◆ Given records ◆
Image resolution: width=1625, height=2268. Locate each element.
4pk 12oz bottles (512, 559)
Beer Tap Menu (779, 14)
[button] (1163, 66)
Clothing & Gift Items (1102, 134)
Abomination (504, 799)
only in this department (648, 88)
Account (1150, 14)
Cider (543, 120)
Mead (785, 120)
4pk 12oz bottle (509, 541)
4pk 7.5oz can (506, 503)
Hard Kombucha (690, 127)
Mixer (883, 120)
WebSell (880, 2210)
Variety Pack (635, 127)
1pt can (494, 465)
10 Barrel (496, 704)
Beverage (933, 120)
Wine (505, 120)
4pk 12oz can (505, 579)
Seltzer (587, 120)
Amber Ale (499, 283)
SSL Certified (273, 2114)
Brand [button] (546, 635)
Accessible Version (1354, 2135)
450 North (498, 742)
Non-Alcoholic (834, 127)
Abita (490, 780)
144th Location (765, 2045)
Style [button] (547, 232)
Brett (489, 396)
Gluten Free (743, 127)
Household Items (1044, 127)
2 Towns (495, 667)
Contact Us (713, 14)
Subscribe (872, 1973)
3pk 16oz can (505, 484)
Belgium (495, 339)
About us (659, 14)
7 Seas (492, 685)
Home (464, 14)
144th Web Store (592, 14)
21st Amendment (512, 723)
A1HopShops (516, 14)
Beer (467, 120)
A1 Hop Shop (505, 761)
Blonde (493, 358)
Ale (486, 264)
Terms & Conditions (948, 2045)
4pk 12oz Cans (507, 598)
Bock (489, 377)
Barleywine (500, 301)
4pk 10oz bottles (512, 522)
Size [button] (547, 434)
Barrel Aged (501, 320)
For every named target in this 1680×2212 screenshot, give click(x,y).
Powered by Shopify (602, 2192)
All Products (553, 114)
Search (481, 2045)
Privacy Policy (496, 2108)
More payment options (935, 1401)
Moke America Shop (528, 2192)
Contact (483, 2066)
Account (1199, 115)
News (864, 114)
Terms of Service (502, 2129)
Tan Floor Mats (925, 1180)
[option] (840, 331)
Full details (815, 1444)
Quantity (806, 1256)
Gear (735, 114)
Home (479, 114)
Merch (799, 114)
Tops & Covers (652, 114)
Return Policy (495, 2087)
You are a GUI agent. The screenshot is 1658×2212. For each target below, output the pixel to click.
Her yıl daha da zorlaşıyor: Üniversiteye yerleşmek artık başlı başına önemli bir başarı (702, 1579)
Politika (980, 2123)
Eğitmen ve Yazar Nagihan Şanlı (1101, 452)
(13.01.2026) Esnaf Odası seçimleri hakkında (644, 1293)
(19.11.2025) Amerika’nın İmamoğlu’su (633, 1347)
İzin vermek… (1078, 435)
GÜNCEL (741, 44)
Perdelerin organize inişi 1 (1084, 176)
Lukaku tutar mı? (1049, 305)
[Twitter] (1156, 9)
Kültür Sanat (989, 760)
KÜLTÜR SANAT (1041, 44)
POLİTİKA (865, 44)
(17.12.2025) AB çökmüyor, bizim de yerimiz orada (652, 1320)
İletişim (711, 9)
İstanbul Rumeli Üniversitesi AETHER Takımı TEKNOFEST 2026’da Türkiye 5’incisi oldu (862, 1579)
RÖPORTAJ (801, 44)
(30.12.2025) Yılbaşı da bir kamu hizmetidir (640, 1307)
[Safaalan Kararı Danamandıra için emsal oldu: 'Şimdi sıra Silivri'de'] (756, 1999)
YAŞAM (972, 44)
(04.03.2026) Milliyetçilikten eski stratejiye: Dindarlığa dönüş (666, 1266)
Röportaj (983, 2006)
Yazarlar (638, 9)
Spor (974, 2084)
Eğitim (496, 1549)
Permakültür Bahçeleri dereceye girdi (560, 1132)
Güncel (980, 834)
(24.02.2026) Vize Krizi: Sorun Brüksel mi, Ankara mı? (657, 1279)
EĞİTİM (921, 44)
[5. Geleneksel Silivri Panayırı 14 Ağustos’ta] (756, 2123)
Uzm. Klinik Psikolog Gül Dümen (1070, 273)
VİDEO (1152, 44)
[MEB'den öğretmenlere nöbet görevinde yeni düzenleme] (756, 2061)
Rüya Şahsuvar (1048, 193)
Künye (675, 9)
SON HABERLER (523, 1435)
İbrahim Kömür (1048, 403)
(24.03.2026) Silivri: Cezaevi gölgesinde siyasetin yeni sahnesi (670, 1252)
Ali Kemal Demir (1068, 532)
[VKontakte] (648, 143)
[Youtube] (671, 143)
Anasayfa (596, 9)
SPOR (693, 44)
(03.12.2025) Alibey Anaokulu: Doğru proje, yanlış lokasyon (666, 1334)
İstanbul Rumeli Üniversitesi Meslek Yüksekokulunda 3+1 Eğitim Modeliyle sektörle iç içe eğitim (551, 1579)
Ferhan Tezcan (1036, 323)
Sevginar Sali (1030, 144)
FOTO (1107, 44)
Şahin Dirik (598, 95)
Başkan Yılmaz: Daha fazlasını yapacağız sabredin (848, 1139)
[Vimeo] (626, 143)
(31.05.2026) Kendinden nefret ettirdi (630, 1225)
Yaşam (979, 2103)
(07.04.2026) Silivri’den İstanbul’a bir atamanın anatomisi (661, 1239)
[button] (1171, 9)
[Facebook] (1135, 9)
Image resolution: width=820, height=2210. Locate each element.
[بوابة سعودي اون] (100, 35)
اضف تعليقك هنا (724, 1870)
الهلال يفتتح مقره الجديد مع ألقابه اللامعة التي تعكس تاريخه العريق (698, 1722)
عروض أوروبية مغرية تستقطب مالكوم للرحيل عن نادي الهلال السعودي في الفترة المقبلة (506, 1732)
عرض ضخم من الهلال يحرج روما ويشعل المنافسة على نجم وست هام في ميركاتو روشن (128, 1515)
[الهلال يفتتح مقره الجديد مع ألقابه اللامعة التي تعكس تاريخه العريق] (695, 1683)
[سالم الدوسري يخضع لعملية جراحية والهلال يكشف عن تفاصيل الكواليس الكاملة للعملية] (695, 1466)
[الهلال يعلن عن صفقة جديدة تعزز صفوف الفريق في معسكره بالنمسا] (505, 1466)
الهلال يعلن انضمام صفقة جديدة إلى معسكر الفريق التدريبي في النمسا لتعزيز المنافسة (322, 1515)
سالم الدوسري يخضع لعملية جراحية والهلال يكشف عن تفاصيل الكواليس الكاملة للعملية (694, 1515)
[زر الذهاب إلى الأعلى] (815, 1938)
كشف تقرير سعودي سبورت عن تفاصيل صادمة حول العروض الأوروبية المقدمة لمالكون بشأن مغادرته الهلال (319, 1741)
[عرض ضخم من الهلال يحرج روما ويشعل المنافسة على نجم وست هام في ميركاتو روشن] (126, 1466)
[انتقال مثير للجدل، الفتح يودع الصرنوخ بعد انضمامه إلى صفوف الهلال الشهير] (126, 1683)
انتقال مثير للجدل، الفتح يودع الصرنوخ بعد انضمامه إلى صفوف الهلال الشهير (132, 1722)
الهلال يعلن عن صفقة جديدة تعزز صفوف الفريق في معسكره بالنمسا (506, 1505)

◆ To do ◆
Your answer must be an exact transcription of every record above.

◆ Finished task ◆
Image resolution: width=1625, height=2268. Locate each element.
4pk 12oz bottles (512, 559)
Beer Tap Menu (779, 14)
[button] (1163, 66)
Clothing & Gift Items (1102, 134)
Abomination (504, 799)
only in this department (648, 88)
Account (1150, 14)
Cider (543, 120)
Mead (785, 120)
4pk 12oz bottle (509, 541)
4pk 7.5oz can (506, 503)
Hard Kombucha (690, 127)
Mixer (883, 120)
WebSell (880, 2210)
Variety Pack (635, 127)
1pt can (494, 465)
10 Barrel (496, 704)
Beverage (933, 120)
Wine (505, 120)
4pk 12oz can (505, 579)
Seltzer (587, 120)
Amber Ale (499, 283)
SSL Certified (273, 2114)
Brand [button] (546, 635)
Accessible Version (1354, 2135)
450 North (498, 742)
Non-Alcoholic (834, 127)
Abita (490, 780)
144th Location (765, 2045)
Style [button] (547, 232)
Brett (489, 396)
Gluten Free (743, 127)
Household Items (1044, 127)
2 Towns (495, 667)
Contact Us (713, 14)
Subscribe (872, 1973)
3pk 16oz can (505, 484)
Belgium (495, 339)
About us (659, 14)
7 Seas (492, 685)
Home (464, 14)
144th Web Store (592, 14)
21st Amendment (512, 723)
A1HopShops (516, 14)
Beer (467, 120)
A1 Hop Shop (505, 761)
Blonde (493, 358)
Ale (486, 264)
Terms & Conditions (948, 2045)
4pk 12oz Cans (507, 598)
Bock (489, 377)
Barleywine (500, 301)
4pk 10oz bottles (512, 522)
Size [button] (547, 434)
Barrel Aged (501, 320)
For every named target in this 1680×2212 screenshot, give click(x,y).
Powered by Shopify (602, 2192)
All Products (553, 114)
Search (481, 2045)
Privacy Policy (496, 2108)
More payment options (935, 1401)
Moke America Shop (528, 2192)
Contact (483, 2066)
Account (1199, 115)
News (864, 114)
Terms of Service (502, 2129)
Tan Floor Mats (925, 1180)
[option] (840, 331)
Full details (815, 1444)
Quantity (806, 1256)
Gear (735, 114)
Home (479, 114)
Merch (799, 114)
Tops & Covers (652, 114)
Return Policy (495, 2087)
You are a GUI agent. The screenshot is 1658×2212. For each target below, output the pixel to click.
Her yıl daha da zorlaşıyor: Üniversiteye yerleşmek artık başlı başına önemli bir başarı (702, 1579)
Politika (980, 2123)
Eğitmen ve Yazar Nagihan Şanlı (1101, 452)
(13.01.2026) Esnaf Odası seçimleri hakkında (644, 1293)
(19.11.2025) Amerika’nın İmamoğlu’su (633, 1347)
İzin vermek… (1078, 435)
GÜNCEL (741, 44)
Perdelerin organize inişi 1 (1084, 176)
Lukaku tutar mı? (1049, 305)
[Twitter] (1156, 9)
Kültür Sanat (989, 760)
KÜLTÜR SANAT (1041, 44)
POLİTİKA (865, 44)
(17.12.2025) AB çökmüyor, bizim de yerimiz orada (652, 1320)
İletişim (711, 9)
İstanbul Rumeli Üniversitesi AETHER Takımı TEKNOFEST 2026’da Türkiye 5’incisi oldu (862, 1579)
RÖPORTAJ (801, 44)
(30.12.2025) Yılbaşı da bir kamu hizmetidir (640, 1307)
[Safaalan Kararı Danamandıra için emsal oldu: 'Şimdi sıra Silivri'de'] (756, 1999)
YAŞAM (972, 44)
(04.03.2026) Milliyetçilikten eski stratejiye: Dindarlığa dönüş (666, 1266)
Röportaj (983, 2006)
Yazarlar (638, 9)
Spor (974, 2084)
Eğitim (496, 1549)
Permakültür Bahçeleri dereceye girdi (560, 1132)
Güncel (980, 834)
(24.02.2026) Vize Krizi: Sorun Brüksel mi, Ankara mı? (657, 1279)
EĞİTİM (921, 44)
[5. Geleneksel Silivri Panayırı 14 Ağustos’ta] (756, 2123)
Uzm. Klinik Psikolog Gül Dümen (1070, 273)
VİDEO (1152, 44)
[MEB'den öğretmenlere nöbet görevinde yeni düzenleme] (756, 2061)
Rüya Şahsuvar (1048, 193)
Künye (675, 9)
SON HABERLER (523, 1435)
İbrahim Kömür (1048, 403)
(24.03.2026) Silivri: Cezaevi gölgesinde siyasetin yeni sahnesi (670, 1252)
Ali Kemal Demir (1068, 532)
[VKontakte] (648, 143)
[Youtube] (671, 143)
Anasayfa (596, 9)
SPOR (693, 44)
(03.12.2025) Alibey Anaokulu: Doğru proje, yanlış lokasyon (666, 1334)
İstanbul Rumeli Üniversitesi Meslek Yüksekokulunda 3+1 Eğitim Modeliyle sektörle iç içe eğitim (551, 1579)
Ferhan Tezcan (1036, 323)
Sevginar Sali (1030, 144)
FOTO (1107, 44)
Şahin Dirik (598, 95)
Başkan Yılmaz: Daha fazlasını yapacağız sabredin (848, 1139)
[Vimeo] (626, 143)
(31.05.2026) Kendinden nefret ettirdi (630, 1225)
Yaşam (979, 2103)
(07.04.2026) Silivri’den İstanbul’a bir atamanın anatomisi (661, 1239)
[button] (1171, 9)
[Facebook] (1135, 9)
Image resolution: width=820, height=2210. Locate each element.
[بوابة سعودي اون] (100, 35)
اضف تعليقك هنا (724, 1870)
الهلال يفتتح مقره الجديد مع ألقابه اللامعة التي تعكس تاريخه العريق (698, 1722)
عروض أوروبية مغرية تستقطب مالكوم للرحيل عن نادي الهلال السعودي في الفترة المقبلة (506, 1732)
عرض ضخم من الهلال يحرج روما ويشعل المنافسة على نجم وست هام في ميركاتو روشن (128, 1515)
[الهلال يفتتح مقره الجديد مع ألقابه اللامعة التي تعكس تاريخه العريق] (695, 1683)
[سالم الدوسري يخضع لعملية جراحية والهلال يكشف عن تفاصيل الكواليس الكاملة للعملية] (695, 1466)
[الهلال يعلن عن صفقة جديدة تعزز صفوف الفريق في معسكره بالنمسا] (505, 1466)
الهلال يعلن انضمام صفقة جديدة إلى معسكر الفريق التدريبي في النمسا لتعزيز المنافسة (322, 1515)
سالم الدوسري يخضع لعملية جراحية والهلال يكشف عن تفاصيل الكواليس الكاملة للعملية (694, 1515)
[زر الذهاب إلى الأعلى] (815, 1938)
كشف تقرير سعودي سبورت عن تفاصيل صادمة حول العروض الأوروبية المقدمة لمالكون بشأن مغادرته الهلال (319, 1741)
[عرض ضخم من الهلال يحرج روما ويشعل المنافسة على نجم وست هام في ميركاتو روشن] (126, 1466)
[انتقال مثير للجدل، الفتح يودع الصرنوخ بعد انضمامه إلى صفوف الهلال الشهير] (126, 1683)
انتقال مثير للجدل، الفتح يودع الصرنوخ بعد انضمامه إلى صفوف الهلال الشهير (132, 1722)
الهلال يعلن عن صفقة جديدة تعزز صفوف الفريق في معسكره بالنمسا (506, 1505)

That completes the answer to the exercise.